1 files changed, 101 insertions, 0 deletions

diff --git a/cpukit/sapi/include/rtems/profiling.h b/cpukit/sapi/include/rtems/profiling.h
index b2bdf10a98..3bc59217b9 100644
--- a/cpukit/sapi/include/rtems/profiling.h
+++ b/cpukit/sapi/include/rtems/profiling.h
@@ -61,6 +61,12 @@ extern "C" {
  * @brief Type of profiling data.
  */
 typedef enum {
+  /**
+   * @brief Type of per-CPU profiling data.
+   *
+   * @see rtems_profiling_per_cpu.
+   */
+  RTEMS_PROFILING_PER_CPU
 } rtems_profiling_type;
 
 /**
@@ -74,6 +80,96 @@ typedef struct {
 } rtems_profiling_header;
 
 /**
+ * @brief Per-CPU profiling data.
+ *
+ * Theoretically all values in this structure can overflow, but the integer
+ * types are chosen so that they cannot overflow in practice.  On systems with
+ * a 1GHz CPU counter, the 64-bit integers can overflow in about 58 years.

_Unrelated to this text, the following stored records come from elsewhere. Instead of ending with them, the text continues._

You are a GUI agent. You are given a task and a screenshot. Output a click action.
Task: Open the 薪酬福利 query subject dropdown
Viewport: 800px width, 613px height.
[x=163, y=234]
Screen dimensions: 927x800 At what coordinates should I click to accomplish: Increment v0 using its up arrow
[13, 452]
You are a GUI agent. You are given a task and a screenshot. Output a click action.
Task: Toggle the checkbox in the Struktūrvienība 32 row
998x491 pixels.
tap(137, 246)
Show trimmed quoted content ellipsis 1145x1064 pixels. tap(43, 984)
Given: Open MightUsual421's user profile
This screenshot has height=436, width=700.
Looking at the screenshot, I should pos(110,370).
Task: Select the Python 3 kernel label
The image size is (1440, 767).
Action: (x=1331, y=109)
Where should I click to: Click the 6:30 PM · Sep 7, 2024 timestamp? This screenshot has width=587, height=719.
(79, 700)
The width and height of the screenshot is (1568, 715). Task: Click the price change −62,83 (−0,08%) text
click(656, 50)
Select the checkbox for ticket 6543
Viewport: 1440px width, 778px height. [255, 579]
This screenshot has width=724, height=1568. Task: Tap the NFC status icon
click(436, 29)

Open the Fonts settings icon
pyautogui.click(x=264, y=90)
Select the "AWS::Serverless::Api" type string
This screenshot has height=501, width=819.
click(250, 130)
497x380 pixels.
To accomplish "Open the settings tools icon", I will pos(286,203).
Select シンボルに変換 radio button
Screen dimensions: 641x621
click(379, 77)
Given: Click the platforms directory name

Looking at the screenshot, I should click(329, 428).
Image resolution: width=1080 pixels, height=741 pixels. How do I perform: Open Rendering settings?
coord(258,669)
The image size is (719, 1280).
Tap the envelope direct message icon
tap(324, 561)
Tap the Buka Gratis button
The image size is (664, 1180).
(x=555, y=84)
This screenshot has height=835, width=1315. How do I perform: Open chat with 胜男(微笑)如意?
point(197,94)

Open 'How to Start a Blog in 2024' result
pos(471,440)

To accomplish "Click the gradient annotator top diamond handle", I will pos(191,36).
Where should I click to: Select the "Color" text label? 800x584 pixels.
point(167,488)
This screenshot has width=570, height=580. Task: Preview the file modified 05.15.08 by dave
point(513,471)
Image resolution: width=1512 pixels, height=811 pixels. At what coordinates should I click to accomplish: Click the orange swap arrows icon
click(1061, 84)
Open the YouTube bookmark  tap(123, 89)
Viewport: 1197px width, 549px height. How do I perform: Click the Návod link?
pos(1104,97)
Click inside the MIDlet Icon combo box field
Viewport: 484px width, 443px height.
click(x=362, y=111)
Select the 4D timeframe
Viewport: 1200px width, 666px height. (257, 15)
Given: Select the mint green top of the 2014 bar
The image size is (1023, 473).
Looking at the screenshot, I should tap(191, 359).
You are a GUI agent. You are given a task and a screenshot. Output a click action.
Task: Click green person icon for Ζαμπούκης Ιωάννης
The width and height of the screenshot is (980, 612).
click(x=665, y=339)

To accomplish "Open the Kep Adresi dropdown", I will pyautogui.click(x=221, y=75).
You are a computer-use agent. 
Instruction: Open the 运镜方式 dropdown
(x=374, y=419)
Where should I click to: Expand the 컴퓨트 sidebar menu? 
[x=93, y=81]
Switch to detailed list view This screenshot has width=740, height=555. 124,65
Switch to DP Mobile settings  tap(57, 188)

+ * Since the system should not spend most of the time in critical sections the
+ * actual system run-time is much longer.  Several other counters in the system
+ * will overflow before we get a problem in the profiling area.
+ */
+typedef struct {
+  /**
+   * @brief The profiling data header.
+   */
+  rtems_profiling_header header;
+
+  /**
+   * @brief The processor index of this profiling data.
+   */
+  uint32_t processor_index;
+
+  /**
+   * @brief The maximum time of disabled thread dispatching in nanoseconds.
+   */
+  uint32_t max_thread_dispatch_disabled_time;
+
+  /**
+   * @brief Count of times when the thread dispatch disable level changes from
+   * zero to one in thread context.
+   *
+   * This value may overflow.
+   */
+  uint64_t thread_dispatch_disabled_count;
+
+  /**
+   * @brief Total time of disabled thread dispatching in nanoseconds.
+   *
+   * The average time of disabled thread dispatching is the total time of
+   * disabled thread dispatching divided by the thread dispatch disabled
+   * count.
+   *
+   * This value may overflow.
+   */
+  uint64_t total_thread_dispatch_disabled_time;
+
+  /**
+   * @brief The maximum interrupt delay in nanoseconds if supported by the
+   * hardware.
+   *
+   * The interrupt delay is the time interval from the recognition of an
+   * interrupt signal by the hardware up to the execution start of the
+   * corresponding high-level handler.  The interrupt delay is the main
+   * contributor to the interrupt latency.  To measure this time hardware
+   * support is required.  A time stamp unit must capture the interrupt signal
+   * recognition time.  If no hardware support is available, then this field
+   * will have a constant value of zero.
+   */
+  uint32_t max_interrupt_delay;
+
+  /**
+   * @brief The maximum time spent to process a single sequence of nested
+   * interrupts in nanoseconds.
+   *
+   * This is the time interval between the change of the interrupt nest level
+   * from zero to one and the change back from one to zero.  It is the measured
+   * worst-case execution time of interrupt service routines.  Please note that
+   * in case of nested interrupts this time includes the combined execution
+   * time and not the maximum time of an individual interrupt service routine.
+   */
+  uint32_t max_interrupt_time;
+
+  /**
+   * @brief Count of times when the interrupt nest level changes from zero to
+   * one.
+   *
+   * This value may overflow.
+   */
+  uint64_t interrupt_count;
+
+  /**
+   * @brief Total time of interrupt processing in nanoseconds.
+   *
+   * The average time of interrupt processing is the total time of interrupt
+   * processing divided by the interrupt count.
+   *
+   * This value may overflow.
+   */
+  uint64_t total_interrupt_time;
+} rtems_profiling_per_cpu;
+
+/**
  * @brief Collection of profiling data.
  */
 typedef union {
@@ -81,6 +177,11 @@ typedef union {
    * @brief Header to specify the actual profiling data.
    */
   rtems_profiling_header header;
+
+  /**
+   * @brief Per-CPU profiling data if indicated by the header.
+   */
+  rtems_profiling_per_cpu per_cpu;
 } rtems_profiling_data;
 
 /**